__Work item__: Where a line in the listing contains the string "agent", copy that line out.

__Input material__:

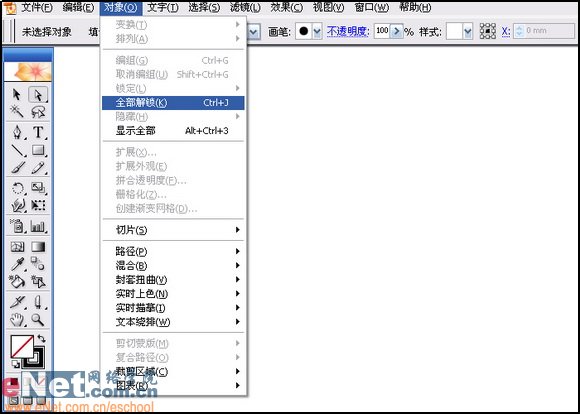Screen dimensions: 580x414
Task: Reset to default fill and stroke
Action: click(x=16, y=364)
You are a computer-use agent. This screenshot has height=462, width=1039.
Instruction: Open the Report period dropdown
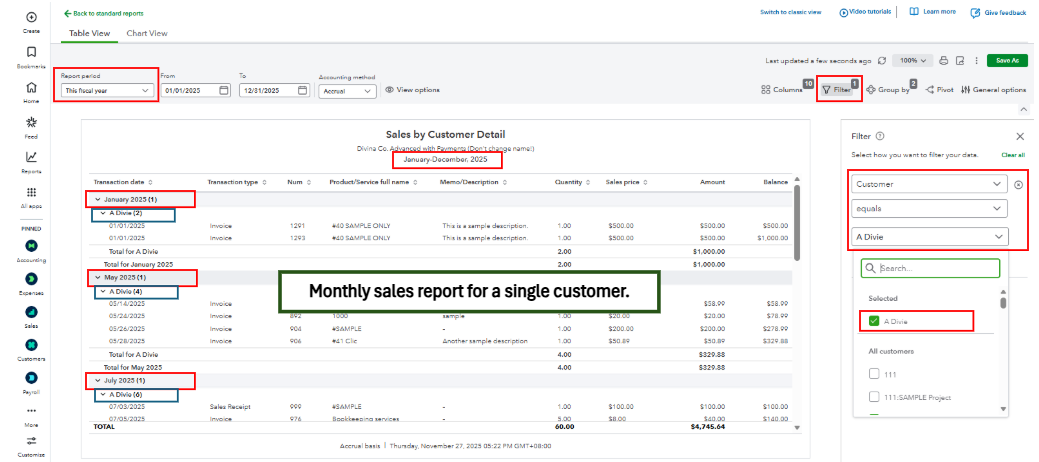tap(107, 90)
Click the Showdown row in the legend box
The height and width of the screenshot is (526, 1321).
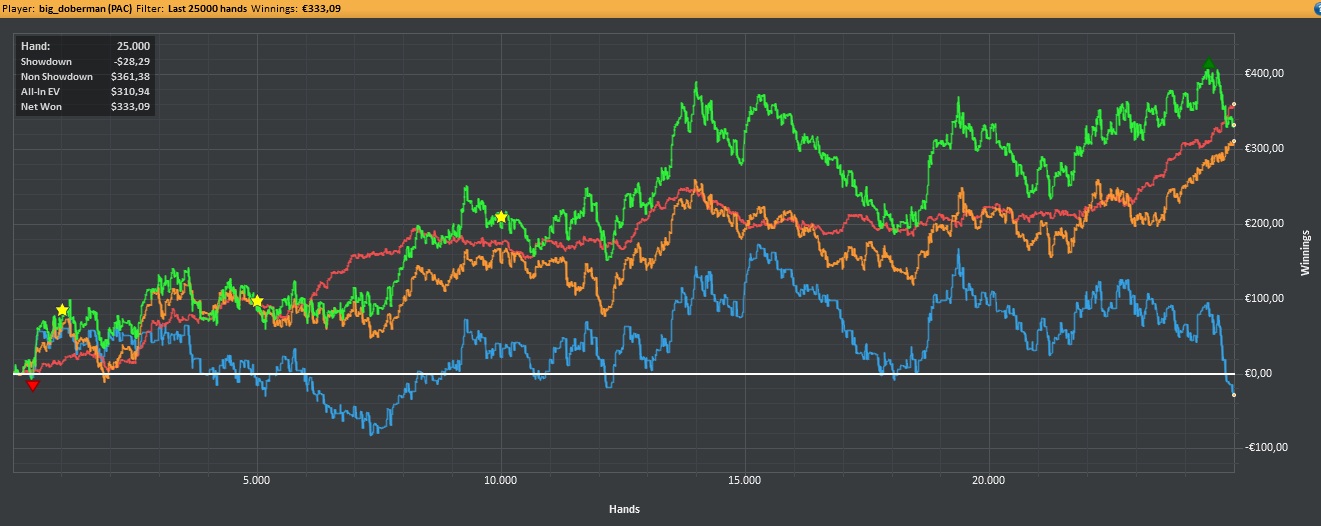click(85, 62)
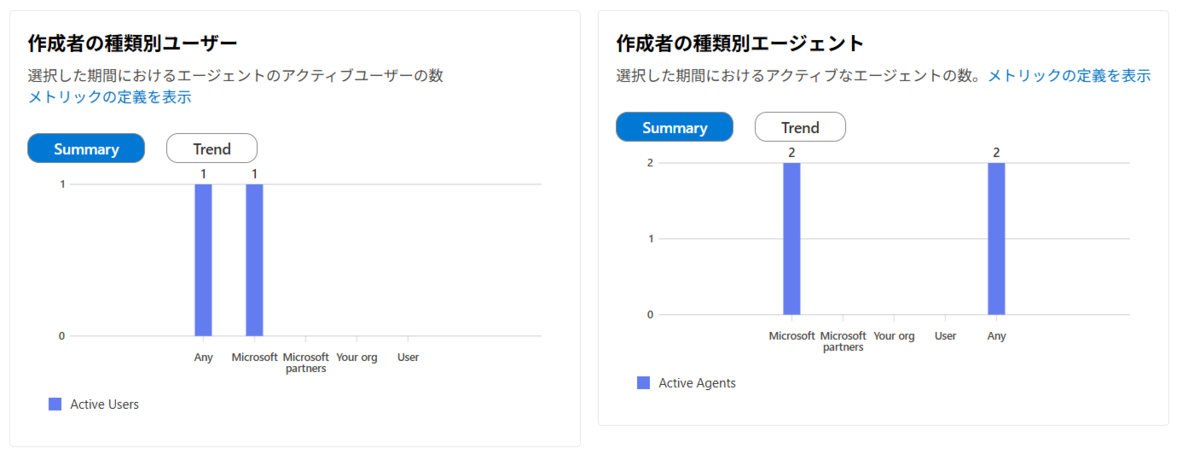Toggle Active Users legend swatch

55,404
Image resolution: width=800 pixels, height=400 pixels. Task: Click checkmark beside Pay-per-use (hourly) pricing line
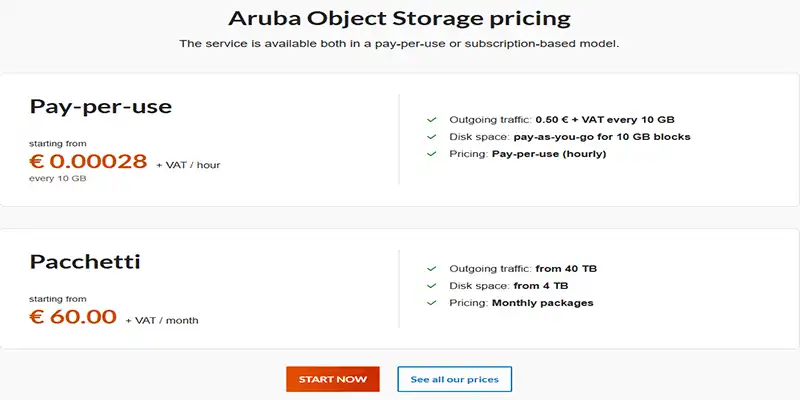coord(431,154)
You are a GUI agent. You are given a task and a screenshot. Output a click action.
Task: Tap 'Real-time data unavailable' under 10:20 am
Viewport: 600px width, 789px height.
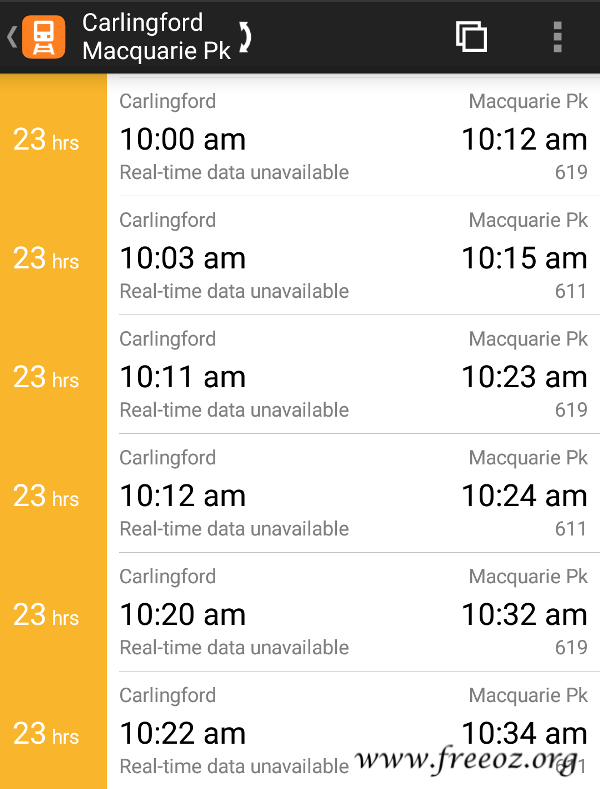tap(234, 648)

__Written answer__:
You are a computer-use agent. This screenshot has height=462, width=1039.
You are a GUI agent. You are given a task and a screenshot. Output a click action.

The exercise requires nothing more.